OAB-RJ pede ao TJ aplicação correta de tese do STF sobre companhias aéreas
A seccional encaminhou ofício ao presidente do TJ-RJ, desembargador Ricardo Couto de Castro, para orientar os magistrados quanto à observância da tese determinou a suspensão nacional de processos judiciais contra as empresas. No fim de janeiro, a Corregedoria-Geral da Justiça do Rio já havia sido acionada com o mesmo objetivo.
No documento, a OAB-RJ aponta que a suspensão determinada pelo STF não é irrestrita. O Tema 1.417 trata exclusivamente da eventual prevalência das normas do Código Brasileiro de Aeronáutica sobre o Código de Defesa do Consumidor nas hipóteses de cancelamento, atraso ou alteração de voo decorrentes de caso fortuito ou força maior, nos termos do artigo 256, parágrafo 3º, da norma sobre aviação.
Segundo a manifestação, a paralisação dos processos deve alcançar apenas as situações de chamado “fortuito externo”, como condições meteorológicas adversas que impeçam pousos e decolagens; fechamento ou indisponibilidade da infraestrutura aeroportuária; determinações de autoridades aeronáuticas ou administrativas ou decretação de pandemia e atos governamentais correlatos.
A OAB-RJ ressalta, entretanto, que permanecem fora da suspensão as demandas relacionadas a “fortuito interno” (situações previsíveis e inerentes à atividade empresarial das companhias aéreas) como falhas operacionais, manutenção de aeronaves, overbooking, extravio de bagagens, problemas com tripulação ou gestão da malha aérea.
Acesso à Justiça
No ofício, a presidente da OAB-RJ, Ana Tereza Basilio, e o presidente da Comissão de Defesa do Consumidor da seccional, Tarciso Amorim, destacam que a correta delimitação é essencial para preservar o direito de acesso à Justiça e evitar a ampliação indevida dos efeitos da decisão do STF.
“A suspensão do Tema 1.417 é um balizador para a discussão da responsabilidade civil em casos de fortuito externo, mas não pode ser utilizada como salvo-conduto para afastar a responsabilidade objetiva das companhias aéreas em casos de falhas operacionais e de gestão, que configuram o fortuito interno”, pontua a entidade.

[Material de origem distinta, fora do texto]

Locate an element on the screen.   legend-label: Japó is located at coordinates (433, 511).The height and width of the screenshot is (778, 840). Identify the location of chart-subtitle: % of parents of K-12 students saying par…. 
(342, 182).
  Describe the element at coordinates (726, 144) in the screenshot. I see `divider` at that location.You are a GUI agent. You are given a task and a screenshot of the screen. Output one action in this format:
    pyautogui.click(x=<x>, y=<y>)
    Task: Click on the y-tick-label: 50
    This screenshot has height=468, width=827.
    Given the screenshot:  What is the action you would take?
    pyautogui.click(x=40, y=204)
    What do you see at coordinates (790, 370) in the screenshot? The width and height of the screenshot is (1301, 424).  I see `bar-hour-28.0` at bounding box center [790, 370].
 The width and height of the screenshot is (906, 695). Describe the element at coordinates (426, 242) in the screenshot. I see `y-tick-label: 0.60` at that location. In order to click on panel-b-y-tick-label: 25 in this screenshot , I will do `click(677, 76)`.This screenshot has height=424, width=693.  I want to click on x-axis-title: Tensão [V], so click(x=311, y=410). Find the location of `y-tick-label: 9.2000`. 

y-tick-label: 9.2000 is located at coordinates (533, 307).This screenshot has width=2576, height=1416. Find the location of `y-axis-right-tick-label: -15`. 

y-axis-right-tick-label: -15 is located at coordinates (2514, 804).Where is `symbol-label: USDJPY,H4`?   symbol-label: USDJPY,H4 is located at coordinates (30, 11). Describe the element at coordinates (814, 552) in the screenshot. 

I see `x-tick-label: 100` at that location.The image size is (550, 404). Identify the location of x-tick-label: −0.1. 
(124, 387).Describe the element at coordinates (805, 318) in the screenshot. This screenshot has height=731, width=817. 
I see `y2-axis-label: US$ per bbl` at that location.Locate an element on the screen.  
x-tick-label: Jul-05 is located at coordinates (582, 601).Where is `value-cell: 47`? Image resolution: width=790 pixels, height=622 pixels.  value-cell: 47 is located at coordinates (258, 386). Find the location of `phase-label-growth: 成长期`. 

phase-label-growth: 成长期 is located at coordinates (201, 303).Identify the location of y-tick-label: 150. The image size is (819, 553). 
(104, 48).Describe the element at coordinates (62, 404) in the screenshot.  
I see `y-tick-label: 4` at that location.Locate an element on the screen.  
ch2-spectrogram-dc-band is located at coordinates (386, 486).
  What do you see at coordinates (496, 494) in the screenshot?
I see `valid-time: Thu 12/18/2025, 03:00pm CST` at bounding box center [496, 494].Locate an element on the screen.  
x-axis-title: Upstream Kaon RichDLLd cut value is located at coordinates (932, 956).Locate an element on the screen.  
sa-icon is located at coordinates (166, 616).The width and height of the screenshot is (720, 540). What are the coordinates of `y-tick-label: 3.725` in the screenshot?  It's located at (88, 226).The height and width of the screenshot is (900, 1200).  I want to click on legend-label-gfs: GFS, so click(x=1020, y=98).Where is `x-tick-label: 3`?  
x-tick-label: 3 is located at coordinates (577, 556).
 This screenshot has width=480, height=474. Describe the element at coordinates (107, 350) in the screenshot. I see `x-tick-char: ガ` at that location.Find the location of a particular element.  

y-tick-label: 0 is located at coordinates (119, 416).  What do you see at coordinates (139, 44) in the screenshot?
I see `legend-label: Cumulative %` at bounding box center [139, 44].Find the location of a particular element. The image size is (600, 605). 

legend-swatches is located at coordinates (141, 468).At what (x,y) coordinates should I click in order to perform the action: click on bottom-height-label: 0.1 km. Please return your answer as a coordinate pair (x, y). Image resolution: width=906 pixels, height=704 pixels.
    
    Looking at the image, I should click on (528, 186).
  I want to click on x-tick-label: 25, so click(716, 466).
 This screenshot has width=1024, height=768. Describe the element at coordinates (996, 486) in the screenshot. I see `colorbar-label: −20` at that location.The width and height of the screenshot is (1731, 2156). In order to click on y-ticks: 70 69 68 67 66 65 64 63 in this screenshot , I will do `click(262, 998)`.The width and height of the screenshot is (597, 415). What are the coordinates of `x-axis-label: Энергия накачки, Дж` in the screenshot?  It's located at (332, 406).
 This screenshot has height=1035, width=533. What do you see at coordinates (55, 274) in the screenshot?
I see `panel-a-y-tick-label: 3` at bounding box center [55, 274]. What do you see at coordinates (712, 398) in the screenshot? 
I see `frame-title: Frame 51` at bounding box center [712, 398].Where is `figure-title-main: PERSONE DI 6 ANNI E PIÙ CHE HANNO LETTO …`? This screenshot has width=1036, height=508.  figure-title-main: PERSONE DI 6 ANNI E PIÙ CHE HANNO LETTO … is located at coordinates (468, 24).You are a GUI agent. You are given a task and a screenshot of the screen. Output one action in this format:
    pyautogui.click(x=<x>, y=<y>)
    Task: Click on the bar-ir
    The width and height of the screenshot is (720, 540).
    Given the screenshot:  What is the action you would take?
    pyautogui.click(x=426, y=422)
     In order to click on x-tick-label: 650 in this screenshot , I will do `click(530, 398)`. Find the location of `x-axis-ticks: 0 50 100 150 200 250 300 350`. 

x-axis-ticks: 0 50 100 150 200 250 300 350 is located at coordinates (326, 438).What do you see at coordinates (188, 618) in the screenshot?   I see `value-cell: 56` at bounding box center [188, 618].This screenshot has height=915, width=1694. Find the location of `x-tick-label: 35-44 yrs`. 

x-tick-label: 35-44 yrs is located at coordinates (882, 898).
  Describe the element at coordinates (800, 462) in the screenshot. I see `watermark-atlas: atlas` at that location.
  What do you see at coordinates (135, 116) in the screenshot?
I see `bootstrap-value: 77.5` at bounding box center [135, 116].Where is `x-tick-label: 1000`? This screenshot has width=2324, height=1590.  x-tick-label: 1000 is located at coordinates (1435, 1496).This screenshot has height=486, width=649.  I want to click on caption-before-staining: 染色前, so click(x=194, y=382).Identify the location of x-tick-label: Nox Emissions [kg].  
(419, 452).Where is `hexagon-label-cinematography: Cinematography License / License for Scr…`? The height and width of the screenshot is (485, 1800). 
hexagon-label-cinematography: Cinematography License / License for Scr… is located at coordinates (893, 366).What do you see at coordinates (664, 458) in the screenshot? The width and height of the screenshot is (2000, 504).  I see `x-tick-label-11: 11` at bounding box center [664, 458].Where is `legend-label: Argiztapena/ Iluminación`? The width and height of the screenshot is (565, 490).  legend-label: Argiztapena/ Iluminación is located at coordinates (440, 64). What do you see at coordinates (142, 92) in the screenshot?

A seccional sustenta que a distinção entre fortuito interno e externo é fundamental para a segurança jurídica e para a proteção dos direitos dos consumidores, reiterando o compromisso institucional com a defesa da advocacia e da cidadania.
O documento foi elaborado com a participação da Subcomissão de Processos Administrativos da Comissão de Defesa do Consumidor da OAB-RJ, com destaque para o coordenador e consultor Bruno Leite de Almeida. Com informações da assessoria de imprensa da OAB-RJ.